Our logisticians, engineers, drivers and medics, scientists, planners, intelligent analysts, communication specialists, chemical, biological, radiological and nuclear specialists…have all been involved and added value in surprising ways.

I think we’ve been surprised ourselves by how our contribution to this crisis has really been about brains over brawn. And it goes to show how modern Armed Forces need mass but that mass achieves nothing without battle winning technical know-how

Which leads me to my third lesson and that is that we cannot hold that breadth of expertise exclusively within the regular Armed Forces. And so we will need to ensure that we recruit and retain the eclectic skill-set that has proven so valuable…often within the Reserve.

This Integrated Review was always going to look at how we can further break down barriers between Regulars and Reserves…and how we generate a wider sort of expertise within our people…irrespective of their term of service.

The fact that some of the real heroes of the military response over the past four months have been Reservists really rams home the need to do this.

Finally, outside of times of crisis, we must maintain stronger relationships with the NHS, local authorities and other parts of the public sector.

Before my ministerial colleagues from other departments start to twitch; this is note an MOD land grab.

During the pandemic we forged strong partnerships at scale in double time.

We built up trust and mutual respect with our counterparts. We can’t afford to lose that connection.

So we must make sure the appropriate people in our organisation retain an awareness of the way our public services work so that, whenever we have to work together again in future, whatever the challenges of tomorrow might be, we have maintained that trust, that understanding, that unity of purpose and that sense of belonging to one team.

Interestingly, this is a network that won’t just be to the advantage of our homeland resilience.

As we move into a new age of great power competition it is the fusion of effort across Whitehall, allowing us to successfully compete with our adversaries and sow mutual understanding and awareness between departments, that will give us an edge away from home as well.

To conclude: Planning for sudden, fast-moving events like pandemics is the military’s stock in trade.

We have tried and tested systems in place.

These were the systems we drew on when we helped co-ordinate the response to Foot and Mouth disease.

These were the systems we turned to when it came to security for the London 2012 Olympics.

These were the systems that made sure we had large numbers of military personnel at readiness during preparations for a ‘no-deal’ Brexit.

And these were the systems that made sure we could come to the aid of the citizens of Salisbury after the use of Novichok on British streets back in 2018.

Defence is good at this stuff! And our people have done a great job over the past few months.
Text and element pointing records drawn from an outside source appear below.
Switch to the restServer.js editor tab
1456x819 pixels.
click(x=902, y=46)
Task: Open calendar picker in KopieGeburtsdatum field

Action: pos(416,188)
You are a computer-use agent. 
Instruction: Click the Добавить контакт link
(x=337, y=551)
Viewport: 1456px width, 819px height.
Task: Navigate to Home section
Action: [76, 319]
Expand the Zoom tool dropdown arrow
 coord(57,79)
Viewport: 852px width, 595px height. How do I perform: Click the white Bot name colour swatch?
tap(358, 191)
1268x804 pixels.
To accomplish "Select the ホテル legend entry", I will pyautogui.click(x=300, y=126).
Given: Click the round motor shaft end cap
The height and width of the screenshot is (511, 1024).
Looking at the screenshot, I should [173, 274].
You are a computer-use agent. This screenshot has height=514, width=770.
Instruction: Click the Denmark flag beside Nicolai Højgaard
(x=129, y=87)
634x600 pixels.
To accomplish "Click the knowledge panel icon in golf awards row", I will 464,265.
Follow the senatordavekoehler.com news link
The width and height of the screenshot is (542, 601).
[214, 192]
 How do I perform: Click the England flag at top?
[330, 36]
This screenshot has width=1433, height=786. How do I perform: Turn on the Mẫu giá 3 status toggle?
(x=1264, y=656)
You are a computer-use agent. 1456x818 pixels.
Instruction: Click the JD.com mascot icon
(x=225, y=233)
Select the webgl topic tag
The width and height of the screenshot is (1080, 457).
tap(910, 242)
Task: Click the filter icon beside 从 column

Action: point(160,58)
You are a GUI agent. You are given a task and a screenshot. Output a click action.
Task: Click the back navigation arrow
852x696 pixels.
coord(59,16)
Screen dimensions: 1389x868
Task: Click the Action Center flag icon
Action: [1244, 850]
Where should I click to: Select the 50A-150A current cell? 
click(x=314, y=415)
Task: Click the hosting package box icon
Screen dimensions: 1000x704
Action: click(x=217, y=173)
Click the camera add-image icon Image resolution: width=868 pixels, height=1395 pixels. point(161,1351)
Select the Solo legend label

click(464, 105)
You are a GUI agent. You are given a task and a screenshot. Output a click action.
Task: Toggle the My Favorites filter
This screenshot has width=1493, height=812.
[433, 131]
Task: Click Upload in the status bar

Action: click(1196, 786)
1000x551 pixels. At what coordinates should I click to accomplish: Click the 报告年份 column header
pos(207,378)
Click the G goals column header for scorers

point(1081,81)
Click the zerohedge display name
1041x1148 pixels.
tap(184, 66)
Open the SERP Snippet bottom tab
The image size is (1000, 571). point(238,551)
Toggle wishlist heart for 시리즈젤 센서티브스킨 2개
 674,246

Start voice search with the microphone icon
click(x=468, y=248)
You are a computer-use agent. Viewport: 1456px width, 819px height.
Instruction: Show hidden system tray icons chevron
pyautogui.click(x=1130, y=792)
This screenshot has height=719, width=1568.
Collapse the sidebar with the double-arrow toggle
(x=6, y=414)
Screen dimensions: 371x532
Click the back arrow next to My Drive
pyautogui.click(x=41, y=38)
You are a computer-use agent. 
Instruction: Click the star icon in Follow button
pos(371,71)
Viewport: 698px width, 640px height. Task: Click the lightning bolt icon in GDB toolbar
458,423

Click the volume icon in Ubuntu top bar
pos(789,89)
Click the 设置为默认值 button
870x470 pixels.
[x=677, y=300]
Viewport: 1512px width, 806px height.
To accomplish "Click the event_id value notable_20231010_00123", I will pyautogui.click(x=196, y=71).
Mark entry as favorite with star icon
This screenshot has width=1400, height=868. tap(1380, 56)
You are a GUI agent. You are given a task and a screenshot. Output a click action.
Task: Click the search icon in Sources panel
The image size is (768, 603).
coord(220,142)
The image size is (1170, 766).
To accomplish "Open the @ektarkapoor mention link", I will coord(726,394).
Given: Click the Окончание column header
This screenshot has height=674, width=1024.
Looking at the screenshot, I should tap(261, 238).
In the midst of a deadly pandemic, in the middle of the greatest crisis we’ve faced in more than half a century…Defence has once more held firm and proven its worth.

We might now be in the ‘new normal’, bringing inevitable instability and insecurity

But we should draw enormous confidence from the fact that our UK Armed Forces have shown their mettle and proved that they are trained and ready to respond… wherever and whenever the country requires.

I finish, however, with a word of caution. History teaches us that crisis brings economic instability and economic instability brings insecurity. At times of insecurity Defence is at its busiest.

So it should come as no surprise to all of you that as we draw down our response to the pandemic and generate forces at readiness - just in case there is a second wave - the MOD is already recocked…and generating the military solution our country may need in the uncertain world that lies ahead.